→ TASK SET
1. In the ceph patch thread, what does Kotresh Hiremath Ravishankar say he will modify in the next revision?
2. Resume the ceph patch thread after its last line, writing what comes next.

→ EXCERPT TO READ
Re: [PATCH] ceph: Fix multifs mds auth caps issue

Kotresh Hiremath Ravishankar <khiremat@xxxxxxxxxx> · Tue, 19 Aug 2025 19:31:12 +0530

On Wed, Aug 13, 2025 at 11:52 PM Viacheslav Dubeyko
<Slava.Dubeyko@xxxxxxx> wrote:
>
> On Wed, 2025-08-13 at 12:58 +0530, Kotresh Hiremath Ravishankar wrote:
> > On Wed, Aug 13, 2025 at 1:22 AM Viacheslav Dubeyko
> > <Slava.Dubeyko@xxxxxxx> wrote:
> > >
> > > On Tue, 2025-08-12 at 14:37 +0530, Kotresh Hiremath Ravishankar wrote:
> > > > On Tue, Aug 12, 2025 at 2:50 AM Viacheslav Dubeyko
> > > > <Slava.Dubeyko@xxxxxxx> wrote:
> > > > >
> > > > > On Wed, 2025-08-06 at 14:23 +0530, Kotresh Hiremath Ravishankar wrote:
> > > > > > On Sat, Aug 2, 2025 at 1: 31 AM Viacheslav Dubeyko <Slava. Dubeyko@ ibm. com> wrote: > > On Fri, 2025-08-01 at 22: 59 +0530, Kotresh Hiremath Ravishankar wrote: > > > > Hi, > > > > 1. I will modify the commit message
> > > > > >
> > > > > > On Sat, Aug 2, 2025 at 1:31 AM Viacheslav Dubeyko <Slava.Dubeyko@xxxxxxx> wrote:
> > > > > > >
> > > > > > > On Fri, 2025-08-01 at 22:59 +0530, Kotresh Hiremath Ravishankar wrote:
> > > > > > > >
> > > > > > > > Hi,
> > > > > > > >
> > > > > > > > 1. I will modify the commit message to clearly explain the issue in the next revision.

[Item position entries]
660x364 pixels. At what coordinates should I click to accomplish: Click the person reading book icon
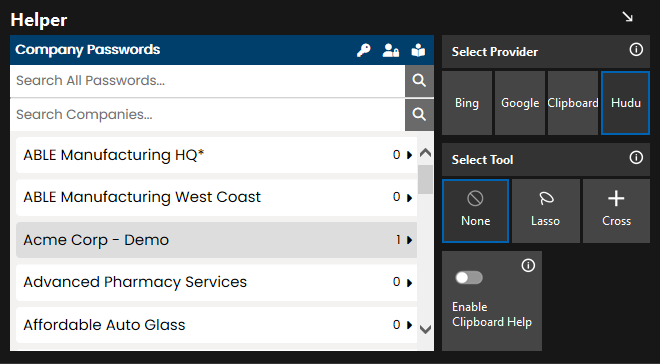pyautogui.click(x=418, y=50)
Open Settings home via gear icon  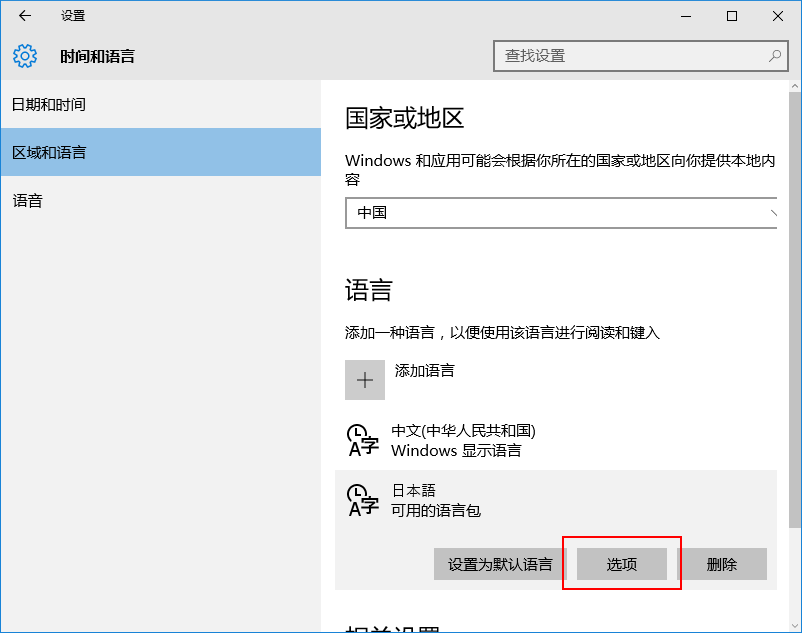[x=25, y=56]
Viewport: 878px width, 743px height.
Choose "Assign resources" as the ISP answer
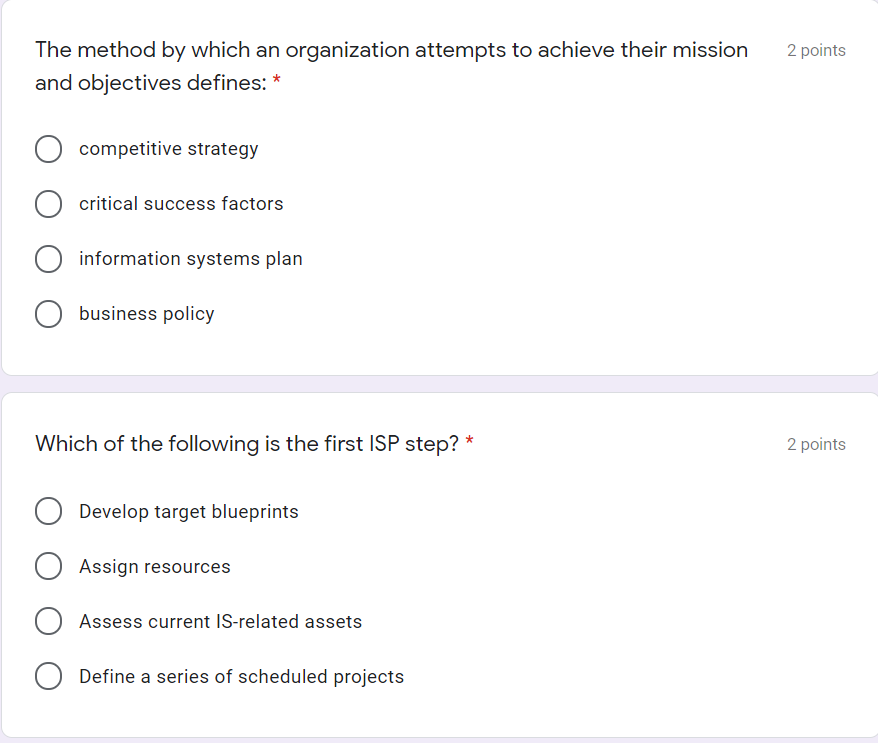48,566
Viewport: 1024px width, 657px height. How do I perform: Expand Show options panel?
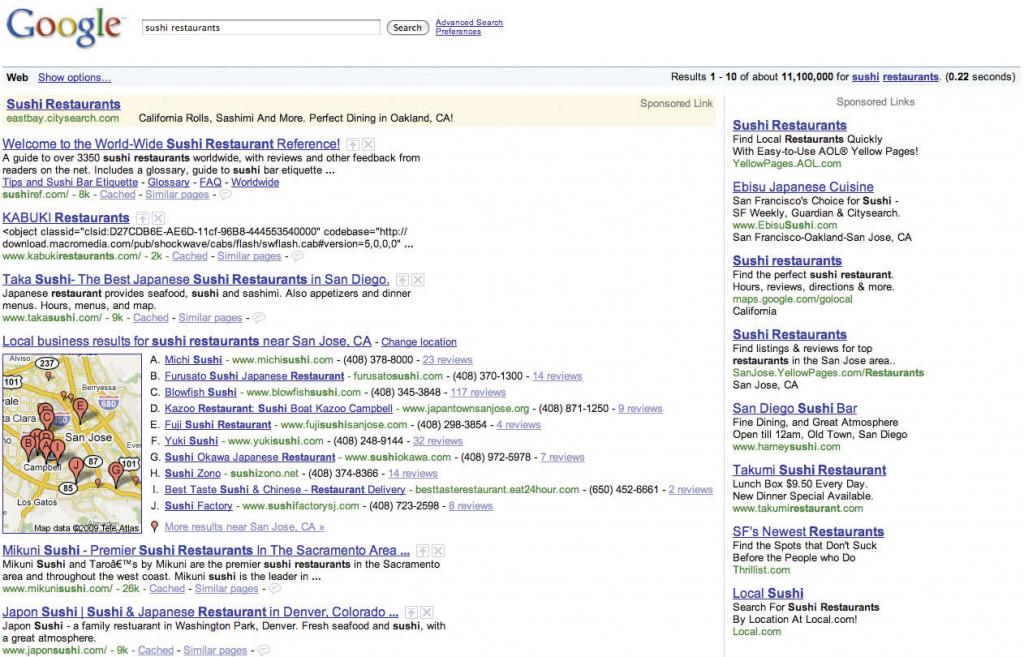tap(74, 77)
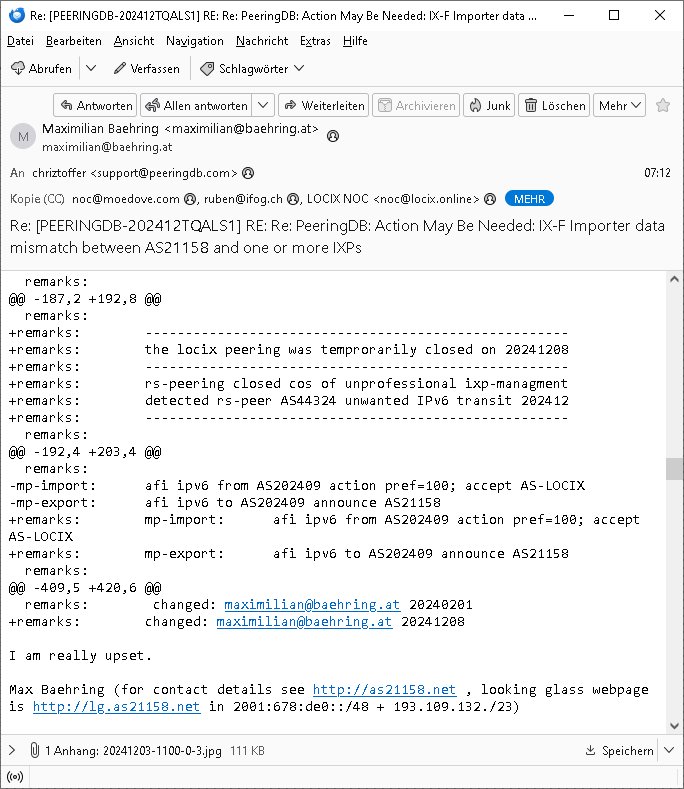The height and width of the screenshot is (789, 684).
Task: Forward the message with Weiterleiten
Action: tap(323, 105)
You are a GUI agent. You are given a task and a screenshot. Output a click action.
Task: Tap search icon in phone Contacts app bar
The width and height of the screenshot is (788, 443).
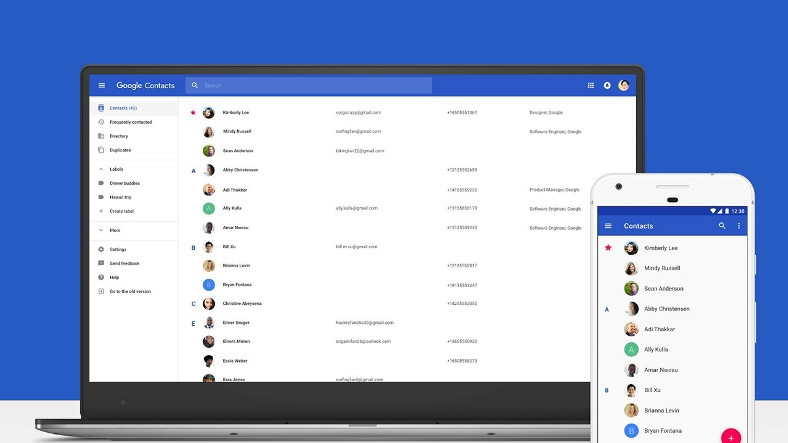coord(722,226)
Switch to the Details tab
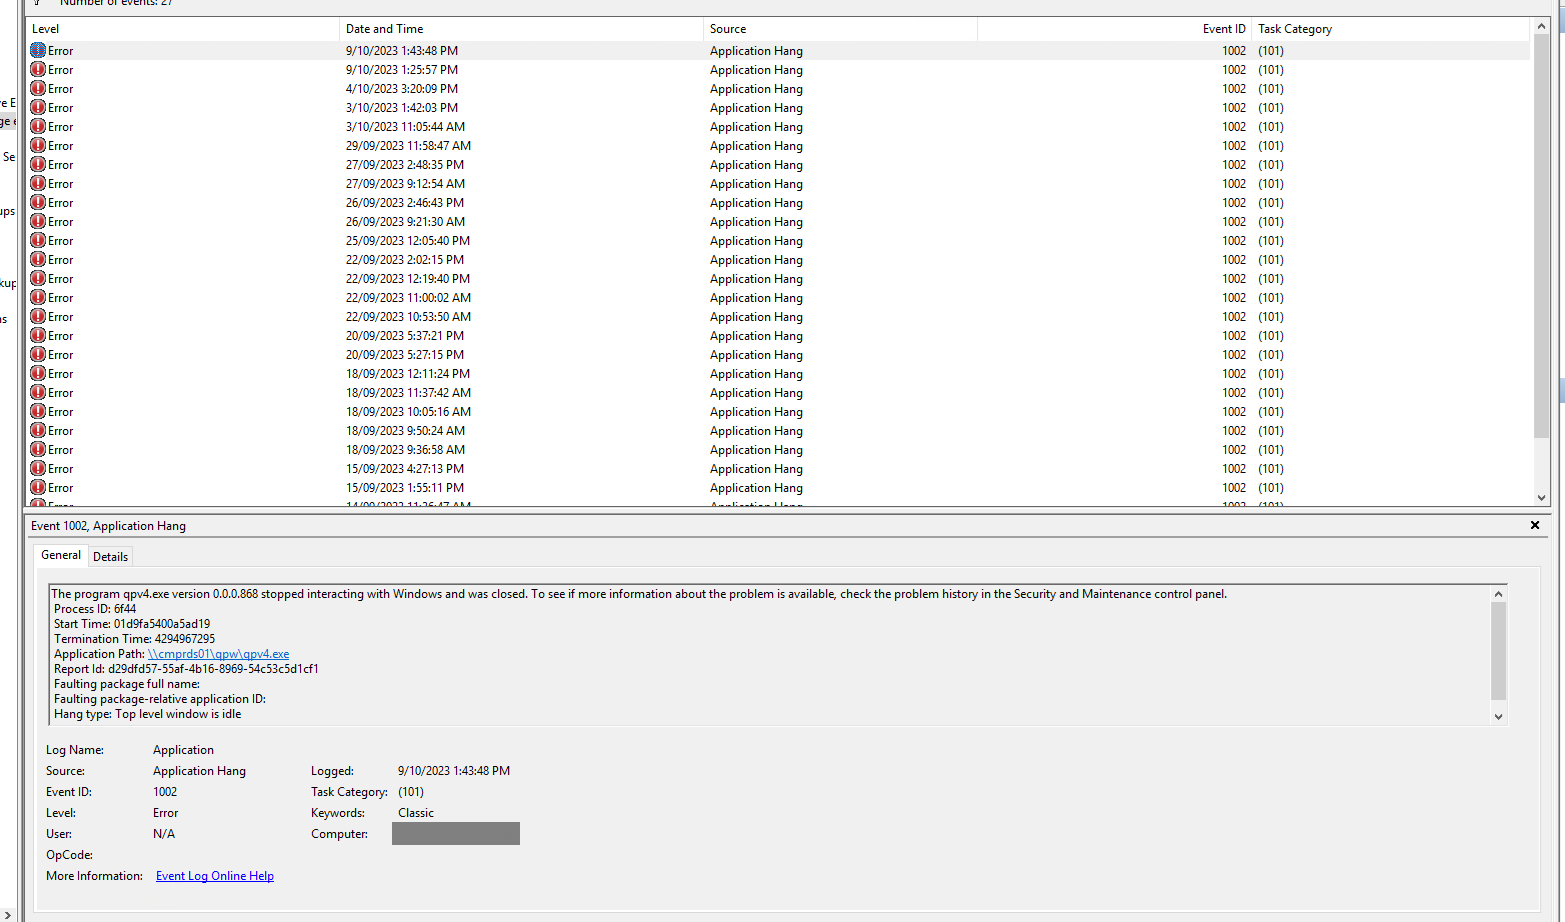The image size is (1565, 922). (110, 557)
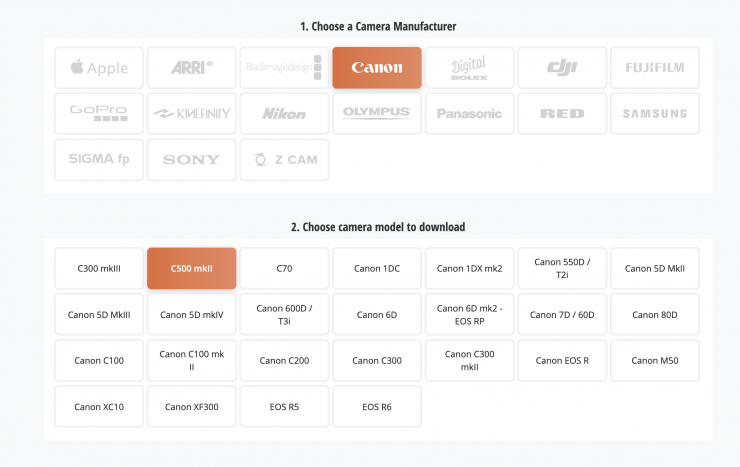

→ ANSWER LIST
1. The commit message, so that it clearly explains the issue.

2.
> > > > > > > > 2. The maximum possible length for the fsname is not defined in mds side. I didn't find any restriction imposed on the length. So we need to live with it.
> > > > > > >
> > > > > > > We have two constants in Linux kernel [1]:
> > > > > > >
> > > > > > > #define NAME_MAX         255    /* # chars in a file name */
> > > > > > > #define PATH_MAX        4096    /* # chars in a path name including nul */
> > > > > > >
> > > > > > > I don't think that fsname can be bigger than PATH_MAX.
> > > > > >
> > > > > > As I had mentioned earlier, the CephFS server side code is not restricting the filesystem name
> > > > > > during creation. I validated the creation of a filesystem name with a length of 5000.
> > > > > > Please try the following.
> > > > > >
> > > > > > [kotresh@fedora build]$ alpha_str=$(< /dev/urandom tr -dc 'a-zA-Z' | head -c 5000)
> > > > > > [kotresh@fedora build]$ ceph fs new $alpha_str cephfs_data cephfs_metadata
> > > > > > [kotresh@fedora build]$ bin/ceph fs ls
> > > > > >
> > > > > > So restricting the fsname length in the kclient would likely cause issues. If we need to enforce the limitation, I think, it should be done at server side first and it’s a separate effort.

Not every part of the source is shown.